Can’t argue with that. So grab that second ride and start employing, as this part is an explosive, coordinated attack on the bells of those two rides, which then moves at lightning speed across two splashes, the snare, and the toms – all while the double bass pumps furiously underneath. And because there are so many notes on so many surfaces crammed into so miniscule a time frame, this riff demands absolute precision. “It’s pretty difficult to go back and forth between the snare and the ride bells accurately, and the slap of the toms,” Sullivan says.

But after the hyper-deliberate intro, Sullivan was happy to just let the rest of the song flow. “The second fill that goes into the verse, and the fill that goes into the chorus, just happened in the studio,” he says. “We knew there’s a break right before the first verse starts and the guitar’s doing an open chord, so there obviously needed to be a fill there to keep the energy there, and I just came up with a little tom-over-double-bass fill. That was just spur of the moment. And right before the solo, there’s another fill that’s kind of similar to the intro fill, and that was written out. But everything else is pretty much spontaneous, except for the beats. The beats are pretty simple — follow the riffs pretty much. And the chorus is straightforward double bass.”
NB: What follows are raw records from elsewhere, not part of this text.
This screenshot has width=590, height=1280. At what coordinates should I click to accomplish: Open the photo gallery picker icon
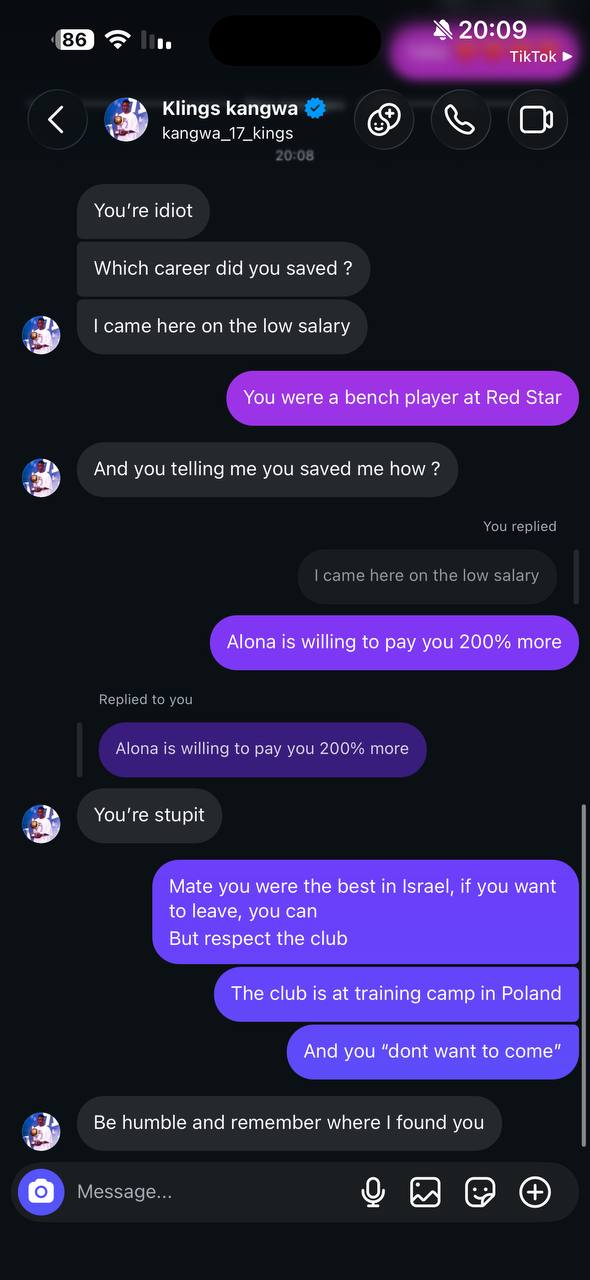pos(425,1191)
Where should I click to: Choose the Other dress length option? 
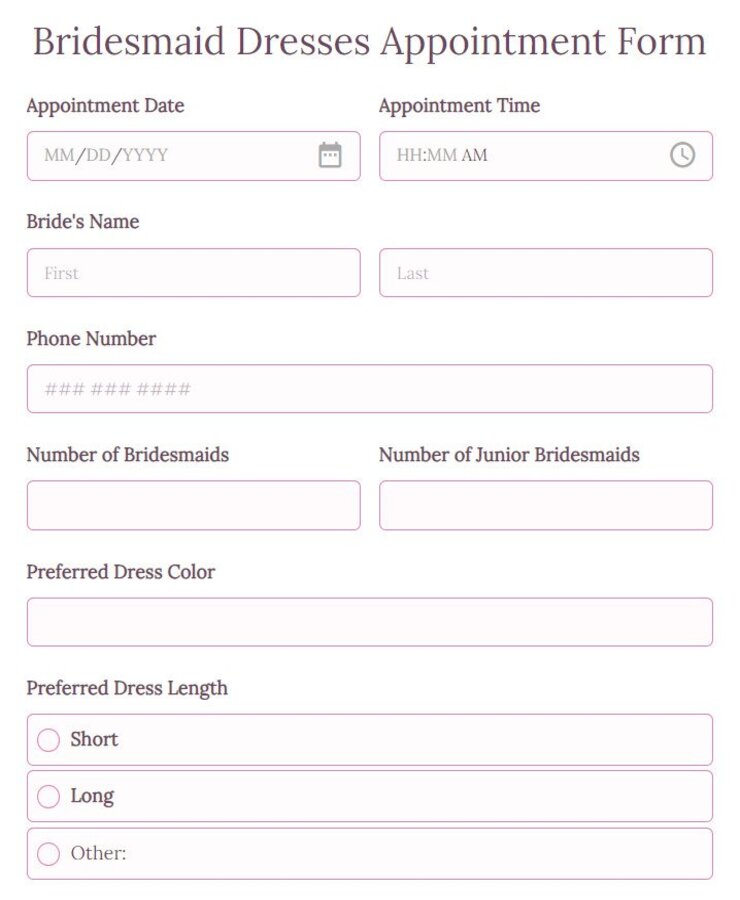(x=48, y=853)
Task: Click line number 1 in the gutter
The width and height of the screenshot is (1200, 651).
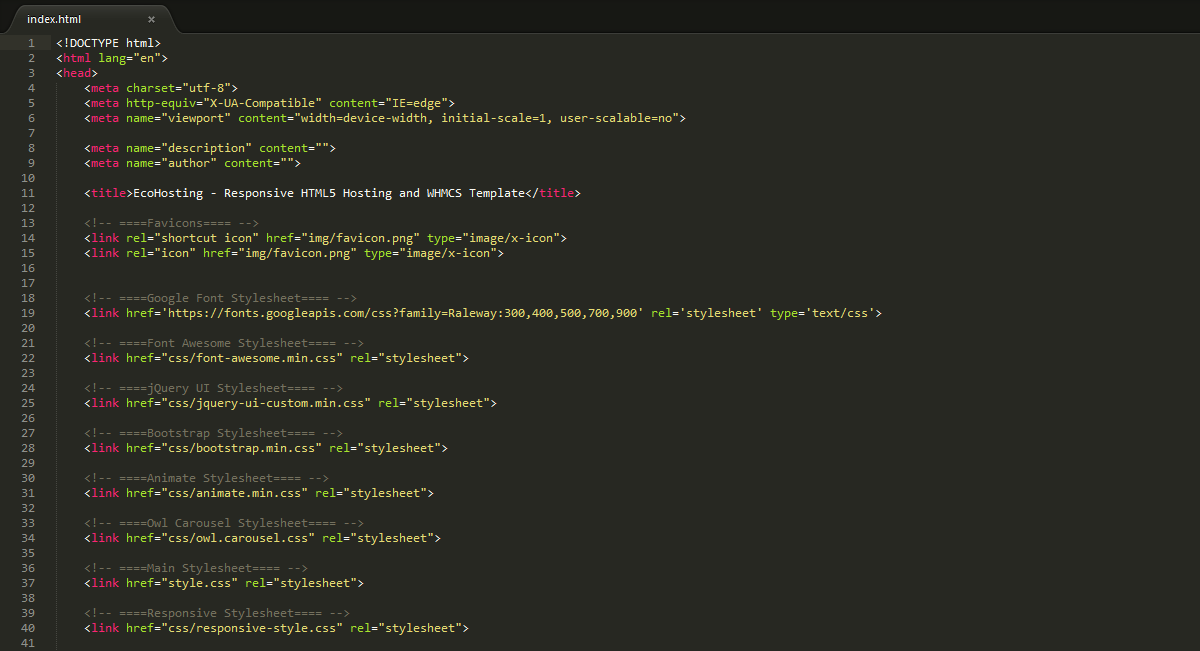Action: (x=31, y=43)

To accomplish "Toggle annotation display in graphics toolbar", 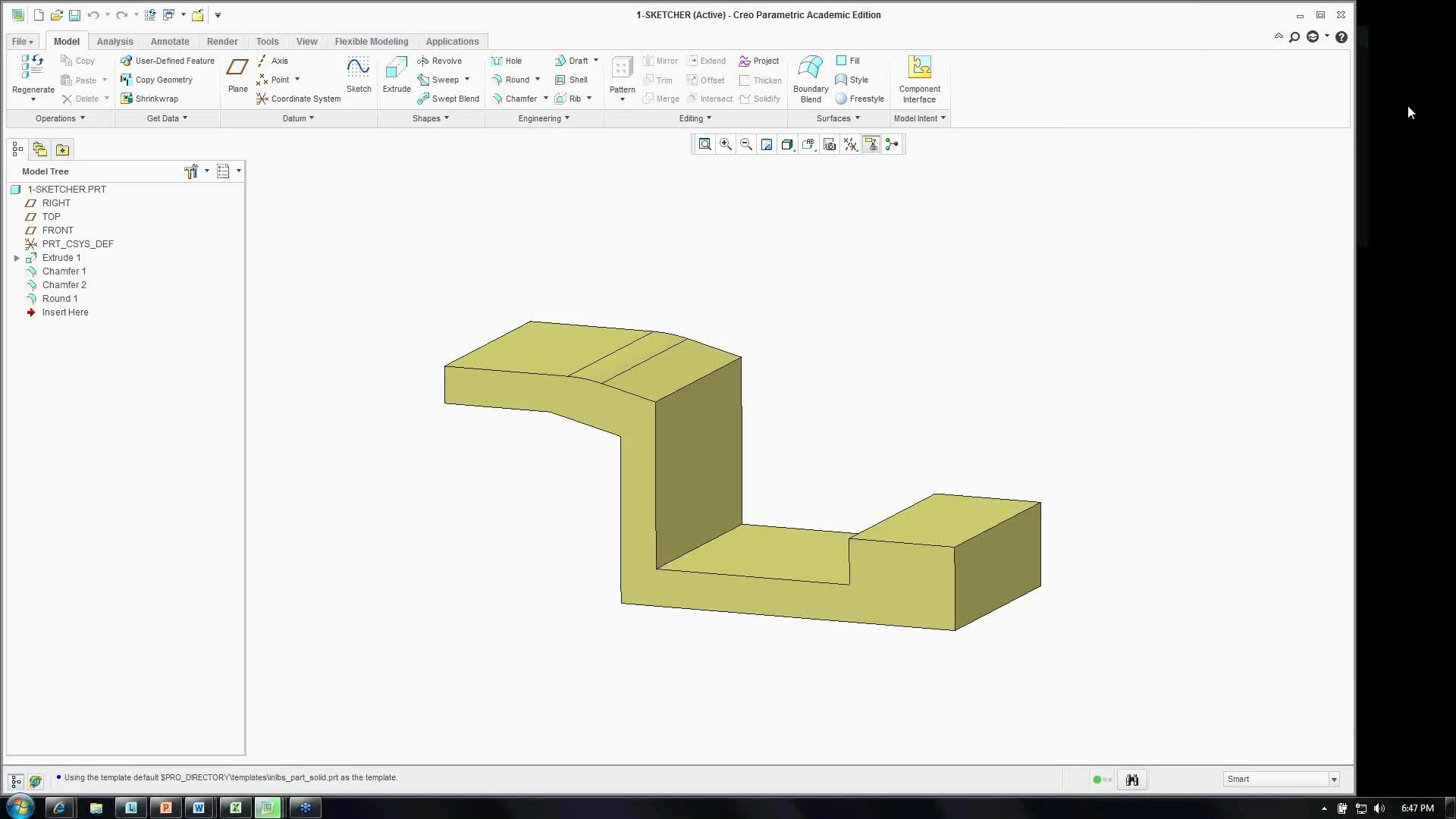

This makes the rest of “Crossroads” basically just a stamina exercise. “I think it’s definitely physically taxing, maybe the most of anything we recorded during that session,” Sullivan says. “The first time I played it, I tried to play it hard and get into it as much as I can, but you’ve really got to get it warmed up. The second and third tracks are usually the best.” Any more than that, though, and you’re likely to burn out before you nail it. And if you’re thinking you can just cop out and separate the song into pieces, well, that’s okay to start, but at some point you’ve got to be able to put it all together, as Sullivan did in the studio. “That one’s consistent all the way through,” he says of the “Crossroads” take. “I don’t play as well when I don’t play the song all the way through. You’ve got to get into it, you know?”

Plus, if you’re anything like him, you just want to get it done as quickly as possible so you can kick back for the next couple of months and watch your bandmates’ struggle with their parts, happily knowing you’re in the clear. “Recording gets freaking annoying to me,” Sullivan admits. “It’s a physical instrument, so you get pissed off when you’re smashing stuff all day. Especially like, when an engineer screws up or forgets to press ’record.’ Then I’m always throwing sticks at the glass and stuff, you know? I have my moments.”

You might have some yourself while you’re working this out. Just remember this: throwing sticks won’t make your double octopus come to life. You want your version of “Crossroads” to sound authentic? You’d best put your head down and start shedding.